39
jchw
8y

!rant.
Here's some useful git tricks. Use with care and remember to be careful to only rewrite history when noones looking.

- git rebase: powerful history rewriting. Combine commits, delete commits, reorder commits, etc.

- git reflog: unfuck yourself. Move back to where you were even if where you were was destroyed by rebasing or deleting. Git never deletes commits that you've seen within at least the last 50 HEAD changes, and not at all until a GC happens, so you can save yourself quite often.

- git cherry-pick: steal a commit into another branch. Useful for pulling things out of larger changesets.

- git worktree: checkout a different branch into a different folder using the same git repository.

- git fetch: get latest commits and origin HEADs without impacting local braches.

- git push --force-with-lease: force push without overwriting other's changes

Comments
  • 1
    What exactly is the difference between pull and fetch?
  • 3
    @SirWindfield pull = fetch + merge
  • 1
    These are all very good so I think I'll add my personal favorite powertool to your list (I know you mentioned rebase already but I think this one deserves special mention):

    git rebase -i

    It's like rebase with 290% more magic since you can change how each commit is applied (including changing individual commits!). Oh how I love that command when I have to follow the Gerrit workflow.
  • 0
    I used cherry pick very often when i was on a team that handled production issues.

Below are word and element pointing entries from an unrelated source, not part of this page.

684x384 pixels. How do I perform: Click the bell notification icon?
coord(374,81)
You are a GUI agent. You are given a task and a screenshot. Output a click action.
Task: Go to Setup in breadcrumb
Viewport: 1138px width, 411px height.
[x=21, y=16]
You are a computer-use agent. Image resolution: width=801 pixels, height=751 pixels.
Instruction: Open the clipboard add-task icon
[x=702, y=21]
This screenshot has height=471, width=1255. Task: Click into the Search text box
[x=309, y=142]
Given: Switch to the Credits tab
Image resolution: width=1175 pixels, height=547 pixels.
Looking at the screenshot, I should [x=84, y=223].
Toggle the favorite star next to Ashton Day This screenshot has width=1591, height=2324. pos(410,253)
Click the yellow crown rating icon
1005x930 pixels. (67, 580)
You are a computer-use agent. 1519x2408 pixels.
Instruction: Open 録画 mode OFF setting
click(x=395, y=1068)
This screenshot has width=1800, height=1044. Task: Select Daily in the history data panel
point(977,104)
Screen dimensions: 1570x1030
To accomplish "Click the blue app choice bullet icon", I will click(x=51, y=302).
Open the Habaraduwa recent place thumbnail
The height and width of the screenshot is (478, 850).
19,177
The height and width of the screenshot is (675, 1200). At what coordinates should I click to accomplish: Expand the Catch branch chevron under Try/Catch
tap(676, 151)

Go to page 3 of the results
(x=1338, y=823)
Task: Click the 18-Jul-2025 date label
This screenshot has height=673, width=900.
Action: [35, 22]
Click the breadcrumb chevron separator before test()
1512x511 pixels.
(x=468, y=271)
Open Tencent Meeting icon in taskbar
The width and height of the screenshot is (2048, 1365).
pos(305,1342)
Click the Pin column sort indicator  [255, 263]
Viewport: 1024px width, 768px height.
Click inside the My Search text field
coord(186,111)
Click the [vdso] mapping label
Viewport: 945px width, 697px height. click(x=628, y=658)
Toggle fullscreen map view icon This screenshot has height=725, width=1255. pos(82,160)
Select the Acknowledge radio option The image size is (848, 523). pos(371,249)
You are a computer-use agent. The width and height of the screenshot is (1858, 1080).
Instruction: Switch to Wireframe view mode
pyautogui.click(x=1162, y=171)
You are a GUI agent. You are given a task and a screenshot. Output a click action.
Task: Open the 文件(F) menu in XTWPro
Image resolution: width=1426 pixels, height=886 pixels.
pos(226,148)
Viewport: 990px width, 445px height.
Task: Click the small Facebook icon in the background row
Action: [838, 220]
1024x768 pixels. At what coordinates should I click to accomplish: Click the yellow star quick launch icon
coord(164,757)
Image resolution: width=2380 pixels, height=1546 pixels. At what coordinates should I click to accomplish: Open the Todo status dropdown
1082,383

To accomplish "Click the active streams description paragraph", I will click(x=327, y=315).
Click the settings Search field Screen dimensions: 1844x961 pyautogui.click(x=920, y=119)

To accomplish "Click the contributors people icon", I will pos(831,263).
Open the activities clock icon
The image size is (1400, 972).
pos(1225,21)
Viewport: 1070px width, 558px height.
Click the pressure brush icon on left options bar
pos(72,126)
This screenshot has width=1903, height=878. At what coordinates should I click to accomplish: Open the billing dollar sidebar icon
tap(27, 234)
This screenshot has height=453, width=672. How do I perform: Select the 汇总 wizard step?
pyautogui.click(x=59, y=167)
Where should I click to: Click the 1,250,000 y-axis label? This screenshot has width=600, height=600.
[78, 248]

Often times other team members would commit fixes to feature branches that were nowhere near ready, but we needed the fix ASAP.

    So much cleaner than duplicating the work in a new branch.
  • 0
    @capnsoup I probably should've just included the "-i" since that's probably the most useful feature of rebase. (Normally if I rebase a branch onto another I just use the --rebase flag with pull instead of rebase, because it makes sure I don't forget to fetch.)